By Wednesday, October 12, 2016, I was having fevers as high as 102, a pulse rate over 110, and severe left flank pain. My doctor (and Josh) each suggested I come into the ER to accelerate the CT scan. So, by 7pm, Dana and I enrolled in St. Joseph’s Hospital with general “lower back pain” and a request to schedule a CT. I’d never been to the hospital before – but we got a small ER room, some pain meds and waited for the CT contrast to take effect. My scan lasted until 11:14 pm; I texted Josh, who was home, over 20 minutes away, “Scan done.”
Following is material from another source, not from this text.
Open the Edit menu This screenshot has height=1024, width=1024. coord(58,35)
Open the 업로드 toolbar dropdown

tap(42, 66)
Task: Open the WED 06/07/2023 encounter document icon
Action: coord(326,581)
The clocked ticked and as no word came back, we waited anxiously. Then, just before midnight, one of my best friends, a world class surgeon, walked unexpectedly into the emergency room in his white lab coat to share the news. Josh sat by my side, tears barely welling up in his eyes as he tried to calmly explain to me what the CT scan showed. He did it out of love, to avoid us hearing such horrifying news from another doctor.
It was a beautiful gesture, and a movie moment I’d also never wish on anyone else. “Brad, you have large tumor on your kidney, about 10-14cm large. And, baseline results indicate several tumors on your lungs and one on your liver. We suspect its renal cell carcinoma. If confirmed, it’s stage IV.”
We sat in silence. We asked questions. Josh patiently answered them as best he could. More tests were needed to diagnose me and ensure the disease had not metastasized further in my body. Two days later, biopsy complete, we’d confirmed the “good news” which was that there were no tumors in my brain, bones or other organs. Two follow-ups were set up with the St. Joe’s Team and, with their support, the Cleveland Clinic. By Friday evening, we were discharged.
As I type this paragraph, it has been a full week since I entered the ER, but less than 24 hours since I left the last one.
Yesterday, I felt good. My pain med regime was working well, I’d actually clocked some hours on the job, my twin brother was in town, and we were having a good time. Then, at 4:30 pm I had a sudden purging of virtually everything in my body, causing me to go slightly out of consciousness,and putting Dana and Dave into a serious panic – what was happening? My doctors were concerned I’d had a blood clot in my lungs. We went to the ER to clear that risk; exhausted, we got home at midnight.
Last night, I sweated my way through four outfits, continued pain medication to no avail, slept erratically. When I woke at 5:40 am, I was panting, hurting, changing my clothes and, for the first time, really heartbroken.
I once wrote about something like 10 cries in my life from the ages of 15-32. I’ve had 10 since last Thursday. They are good.
But this morning, I felt this was all too soon. The shift from sick to seriously ill to hospitalized to given daunting odds to having my wombmate rush across the country to be by my side, and the countless gentle hours with Dana these last 7 days, and the rich conversations with friends and deep love across every corner of my life – to the utter panic of an urgent hospital visit and waking up feeling half dead. Today.
I tried to quietly dress. Turn on our dim lights overhead, and grab my journal. My brother emerged and we spoke. I cried out the fear before the dawn today. After the climb, I looked out over the sunrise and arched my head 180 degrees across the sky to the moon and back. The breeze in my face, I looked over at Dave and Dana, and out across the horizon, and took in a deep breath.
I took it all in and knew: this is it. This is the fight. This is me world, defending my life.